= Description of the task =
Lines from the one containing "AKZEPTIEREN [button] (522, 2553)" through the end of the entries below: set them down exactly, both ends included, with nothing added.

Entries taken from a collection
◇ ◇ ◇ ◇

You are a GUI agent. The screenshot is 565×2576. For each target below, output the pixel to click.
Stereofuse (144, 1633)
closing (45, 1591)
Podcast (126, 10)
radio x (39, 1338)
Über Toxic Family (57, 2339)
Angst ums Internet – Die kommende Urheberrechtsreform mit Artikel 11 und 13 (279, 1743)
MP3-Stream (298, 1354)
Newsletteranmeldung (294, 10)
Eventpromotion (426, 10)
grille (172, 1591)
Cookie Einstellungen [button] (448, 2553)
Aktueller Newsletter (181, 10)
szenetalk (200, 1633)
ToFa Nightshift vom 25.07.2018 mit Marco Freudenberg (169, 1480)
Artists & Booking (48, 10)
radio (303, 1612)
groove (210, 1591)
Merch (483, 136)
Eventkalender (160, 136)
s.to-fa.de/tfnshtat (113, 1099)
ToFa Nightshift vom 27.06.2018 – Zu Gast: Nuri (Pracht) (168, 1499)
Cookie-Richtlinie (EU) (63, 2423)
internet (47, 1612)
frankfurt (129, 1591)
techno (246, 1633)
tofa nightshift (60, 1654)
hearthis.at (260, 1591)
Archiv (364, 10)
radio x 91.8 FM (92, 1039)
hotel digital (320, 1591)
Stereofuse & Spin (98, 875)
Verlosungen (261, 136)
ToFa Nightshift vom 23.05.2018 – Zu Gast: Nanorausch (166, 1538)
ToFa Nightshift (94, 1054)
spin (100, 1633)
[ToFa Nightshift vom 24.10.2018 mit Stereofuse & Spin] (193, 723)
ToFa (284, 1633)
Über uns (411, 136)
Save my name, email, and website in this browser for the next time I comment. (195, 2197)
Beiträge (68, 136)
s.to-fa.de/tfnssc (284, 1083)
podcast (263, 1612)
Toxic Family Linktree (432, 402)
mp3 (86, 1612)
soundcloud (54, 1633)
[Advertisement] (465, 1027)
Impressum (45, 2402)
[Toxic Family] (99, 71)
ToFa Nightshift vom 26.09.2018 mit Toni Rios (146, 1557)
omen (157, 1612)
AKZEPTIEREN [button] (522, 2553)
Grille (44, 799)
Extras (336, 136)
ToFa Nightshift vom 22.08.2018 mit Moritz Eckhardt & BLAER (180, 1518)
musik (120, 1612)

◇ ◇ ◇ ◇

= Exercise response =
AKZEPTIEREN [button] (522, 2553)
Grille (44, 799)
Extras (336, 136)
ToFa Nightshift vom 22.08.2018 mit Moritz Eckhardt & BLAER (180, 1518)
musik (120, 1612)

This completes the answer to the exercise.